2.国家本位的自由主義・・・最大限国家論

 政府が国民を放任すれば、その社会は金持ちが貧乏人から自由を奪って富を搾り取る不平等社会となる。そこで、国民の自由を実現するために提案されたのは、J.J.ルソーに始まりマルクスへと展開する国家本位的自由主義である。それは、国家の仕組みを、国民が直接統治する機構に改造することにより、国家権力を通して国民の自由を保証しようとする。自由とはすなわち国民による自治にほかならない。この場合、当然国家の権限は極めて大きなものとなる。国家は、資本家たちを統制する最大の強者でなければならないからである。
 だが国家本位的自由主義も、思ったようにそううまくは行かない。
 「国民による自治」とはいっても、人口が1000人ほどのポリス国家でない以上、国民全員が政治に直接参加することはできないから、実際には、国民の一部が代表者として統治に当たることになる。しかも、国家本位主義体制では、政府はきわめて強力な権限を持っているから、結局、国民の代表だとされるごく一部のエリートに強力な権限が集中することになってしまう。官僚支配国家である。
 そして、聖書的観点からすれば、このエリートたちもまた利己的で傲慢という罪をもつ人間であることは避けられない。だから、彼らは自分に都合よく「国民(人民)」とは何であるかを規定して、「国民」であるならば、これを信じ、このように考え、このように行動しなければならない、そのようにしない者は「非国民」であると定める。それは、最小限国家論における資本家の労働者に対する抑圧よりもはるかに厳しい全体主義思想統制になる。なぜなら、資本家は直接的に法律と警察と刑務所を持っていないが、政府は法律と警察と刑務所を持っているからである。 
 このことは世界中の共産主義国の歴史が証明してしまった。東西ドイツの統一に向かう中で、東ドイツの状況が次のように報告されている。

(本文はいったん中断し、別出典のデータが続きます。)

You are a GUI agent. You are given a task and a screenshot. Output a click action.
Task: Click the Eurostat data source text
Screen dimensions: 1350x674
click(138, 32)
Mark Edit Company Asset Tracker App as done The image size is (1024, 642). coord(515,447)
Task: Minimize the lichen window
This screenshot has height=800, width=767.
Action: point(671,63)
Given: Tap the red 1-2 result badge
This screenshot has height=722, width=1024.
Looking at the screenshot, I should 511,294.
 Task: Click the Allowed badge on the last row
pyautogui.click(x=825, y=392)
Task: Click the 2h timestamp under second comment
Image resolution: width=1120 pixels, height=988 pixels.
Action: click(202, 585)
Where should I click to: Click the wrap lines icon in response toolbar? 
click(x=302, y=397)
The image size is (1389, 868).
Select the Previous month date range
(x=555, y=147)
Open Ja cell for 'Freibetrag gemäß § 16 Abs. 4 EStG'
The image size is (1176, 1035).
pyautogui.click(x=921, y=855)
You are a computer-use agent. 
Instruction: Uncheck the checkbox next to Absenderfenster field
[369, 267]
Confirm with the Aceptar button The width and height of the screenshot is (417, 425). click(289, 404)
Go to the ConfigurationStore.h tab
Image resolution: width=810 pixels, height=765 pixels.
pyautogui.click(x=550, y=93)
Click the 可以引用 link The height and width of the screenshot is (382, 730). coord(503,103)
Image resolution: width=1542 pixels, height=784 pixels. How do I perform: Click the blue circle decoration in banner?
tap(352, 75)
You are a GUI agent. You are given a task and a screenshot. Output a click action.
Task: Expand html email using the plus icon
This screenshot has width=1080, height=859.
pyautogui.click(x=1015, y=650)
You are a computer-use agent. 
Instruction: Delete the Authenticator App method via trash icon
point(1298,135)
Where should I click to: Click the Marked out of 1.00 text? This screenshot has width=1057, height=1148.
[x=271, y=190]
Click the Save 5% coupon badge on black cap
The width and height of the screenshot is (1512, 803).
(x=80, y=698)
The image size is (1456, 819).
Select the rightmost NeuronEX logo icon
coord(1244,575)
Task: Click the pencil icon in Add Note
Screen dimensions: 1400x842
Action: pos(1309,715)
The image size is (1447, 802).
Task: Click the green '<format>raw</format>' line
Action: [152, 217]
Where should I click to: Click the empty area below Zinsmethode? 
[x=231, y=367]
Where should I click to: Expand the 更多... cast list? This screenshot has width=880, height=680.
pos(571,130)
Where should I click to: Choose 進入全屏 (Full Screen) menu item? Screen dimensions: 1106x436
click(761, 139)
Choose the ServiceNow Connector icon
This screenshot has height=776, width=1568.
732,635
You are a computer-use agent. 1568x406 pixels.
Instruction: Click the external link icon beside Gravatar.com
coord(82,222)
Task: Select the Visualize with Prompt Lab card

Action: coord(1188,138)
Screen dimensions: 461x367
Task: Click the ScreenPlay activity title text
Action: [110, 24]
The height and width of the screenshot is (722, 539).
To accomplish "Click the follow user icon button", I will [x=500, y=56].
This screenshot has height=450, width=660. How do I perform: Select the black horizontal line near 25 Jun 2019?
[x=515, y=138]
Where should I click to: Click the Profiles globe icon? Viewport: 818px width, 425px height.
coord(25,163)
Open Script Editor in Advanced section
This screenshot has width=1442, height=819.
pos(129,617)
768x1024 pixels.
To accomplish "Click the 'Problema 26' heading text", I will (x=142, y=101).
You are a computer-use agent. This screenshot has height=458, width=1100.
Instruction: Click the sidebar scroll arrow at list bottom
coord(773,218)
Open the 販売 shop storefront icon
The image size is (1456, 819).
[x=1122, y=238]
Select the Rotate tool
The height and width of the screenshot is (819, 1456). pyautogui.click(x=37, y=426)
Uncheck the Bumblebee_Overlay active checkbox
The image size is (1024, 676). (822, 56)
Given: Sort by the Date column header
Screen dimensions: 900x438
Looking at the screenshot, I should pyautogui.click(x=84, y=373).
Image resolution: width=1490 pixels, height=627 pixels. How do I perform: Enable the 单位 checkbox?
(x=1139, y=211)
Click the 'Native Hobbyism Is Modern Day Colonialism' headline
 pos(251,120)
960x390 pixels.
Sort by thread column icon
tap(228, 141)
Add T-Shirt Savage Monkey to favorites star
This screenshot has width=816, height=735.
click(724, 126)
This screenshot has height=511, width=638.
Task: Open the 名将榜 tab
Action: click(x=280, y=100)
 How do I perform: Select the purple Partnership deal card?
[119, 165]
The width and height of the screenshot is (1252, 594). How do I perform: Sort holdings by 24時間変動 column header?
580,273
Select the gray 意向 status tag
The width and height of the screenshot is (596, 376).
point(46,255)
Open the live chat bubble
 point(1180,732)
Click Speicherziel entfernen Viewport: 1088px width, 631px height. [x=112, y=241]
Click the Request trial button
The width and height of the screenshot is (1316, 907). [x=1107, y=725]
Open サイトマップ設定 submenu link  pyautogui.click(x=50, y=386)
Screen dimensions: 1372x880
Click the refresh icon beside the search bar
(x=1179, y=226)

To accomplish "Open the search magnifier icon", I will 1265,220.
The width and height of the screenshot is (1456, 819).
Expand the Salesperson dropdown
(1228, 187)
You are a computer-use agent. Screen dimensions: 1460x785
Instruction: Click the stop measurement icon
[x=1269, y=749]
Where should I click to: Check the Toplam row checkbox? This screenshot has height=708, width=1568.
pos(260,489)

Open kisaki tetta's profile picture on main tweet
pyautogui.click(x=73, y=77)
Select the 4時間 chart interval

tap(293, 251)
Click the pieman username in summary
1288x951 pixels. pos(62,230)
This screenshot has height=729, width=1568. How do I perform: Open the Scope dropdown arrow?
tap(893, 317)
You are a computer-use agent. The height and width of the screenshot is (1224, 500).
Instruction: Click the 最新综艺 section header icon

「東独では久しい間、『人民』という言葉は内容を失った偽りの概念になってしまっていた。たとえば、『人民議会』といいますが、これはいくつかの翼賛政党に名目上議席を与えて体裁は整えているものの、事実上はSEDの一党独裁で、人民の意志はまったく反映していませんでした。一事が万事で、到る所に『人民』という言葉が使われましたが、その実態は党の権力者たちの恣意的な決定に過ぎなかったのです。ですから、『今われわれが長い間の沈黙を破って声を挙げている、これこそが人民の声なのだ、党の権力者たちが言う人民は本当の人民ではない、われわれこそが人民である』というわけです。」この人民のエネルギーが、独裁体制を倒したのです。・・・」(村上伸、佐々木悟史『激動のドイツと教会』18ページ)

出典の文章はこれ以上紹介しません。